Куплю свадебное платье
Шрифт:
Это продолжалось — не поверите — долго… Нина Ивановна продолжала терпеливо здороваться — и все. В общем, через полгода ее дверь то ломали ночью, то поджигали, облив бензином… Потом на Нину Ивановну кто-то кинул с балкона пакет с водой — не попал, но напугал. Сына, Октября, опять кто-то столкнул с лестницы, и мальчик сломал лодыжку, зато очень полюбил костыль и ходил с ним, даже когда лодыжка срослась.
Потом Андрею, когда он ночью развозил после банкета начальство, кто-то проломил голову монтировкой, когда он шел к подъезду…
В общем, кто все это делал — догадаться было несложно,
Полное отсутствие…
А неудовлетворенный прораб вошел в раж, у него в жизни появился пугающий смысл, и все дни его теперь начинались в предвкушении новых серий триллера, который он устроил своей соседке, перестав смотреть кино и прочий балет на целые шесть лет.
Жена Мила от ужаса, что добрый к ней доселе муж превращается на глазах в какого-то монстра, за первые полгода поправилась на целый пуд, подурнела лет на десять, из беспечной мужней жены превратилась в довольно неприглядную вздрагивающую бабу.
Вот что «любовь» делает с некоторыми прорабами…
А ведь казалось бы — возвышенные чувства, а из В. В. Хр. вдруг полезли такая гадость и чернота, что, господи, боже мой, лучше бы не любил он никого никогда, а то просто — ужас какой-то!
Естественно, за шесть лет, прошедших с того памятного дня, Нина Ивановна никак ближе к прорабу не стала, Андрей после трепанации черепа был увезен мамой куда-то под Загорск, свадьба расстроилась.
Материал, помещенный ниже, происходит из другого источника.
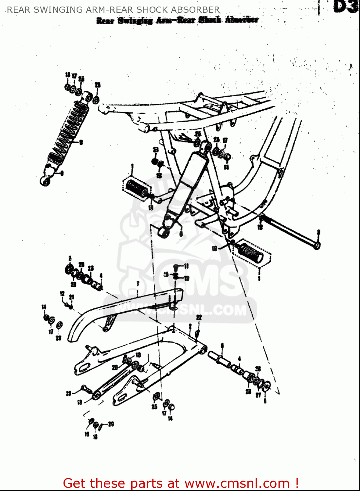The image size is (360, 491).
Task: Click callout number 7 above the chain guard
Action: click(x=138, y=284)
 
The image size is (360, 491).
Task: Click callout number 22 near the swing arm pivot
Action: click(x=199, y=318)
Мила Хренкова еще некоторое время пугала своим видом окружающих — ей приходилось жить с прорабом изо дня в ночь, дочка Хренкова Светочка писалась от испуга, а ведь большая уже девочка, сам Хренков когда пил, когда нет, но ходил злой как черт, не дай вам бог встретить его у мусоропровода, а Нину Ивановну вот этим июнем убили вместе с сыночком, нанесли раны, несовместимые с жизнью. И подозревается теперь в этом убийстве жилец, снимавший вместе с беременной женой у Нины Ивановны комнату, а ведь какие дела творились целых шесть лет…
А вы говорите, любовь…
Господи сохрани!
(Из разговора бабок у подъезда, записала собака-лабрадор.)
Четверг
Я стояла у окна и слушала, просто так.
— Не ори на меня!..
Хриплая пара в кустах под окнами.
— Ты кольца обручальные куда дел?..
— Какие?.. — переспрашивает мужской голос.
— Кольца обручальные куда дел… зараза?
— Кто?..
— Кольца обручальные где?! — на визг переходит дама, мне ее становится жаль.
— Ты прямо хуже моей матери…
Ушли. И я тоже стала собираться.
Я шла из прокуратуры по улице Ленина. Мимо, задевая меня своим дыханием, прошел человек.
У меня все сжалось внутри.
Я не видела ни лица, ни профиля, лишь спину, затылок и быстро переступающие ноги. Человек обогнал меня.
Я в страхе остановилась около витрины и, придерживаясь локтем за стекло, подождала.
Наваждение?
Или — правда?
Я не первый раз испытываю чувство ужаса от просто прошедших мимо людей. Или — нелюдей? Такое бывает не часто, не каждый день,
Мимо идет человек, а от него ветром, сдувая меня с ног, волнами исходит такой УЖАС, что волосы замерзают.
Мне никто не грозит в это время, на меня не смотрят даже, просто мимо прошло — НЕЧТО. Другое название трудно подобрать. НЕЧТО в теле человека.
И меня тянет, как к обрыву, с которого можно упасть на острые камни, и никакого любопытства больше никогда не возникнет в моей пустой, как шар, голове. Меня тянет рассмотреть это нечто. И в этот раз — словно кто-то толкнул меня следом — разглядеть! Я отважилась и попыталась обогнать серого человека с прижатыми ушами и исхудалой шеей.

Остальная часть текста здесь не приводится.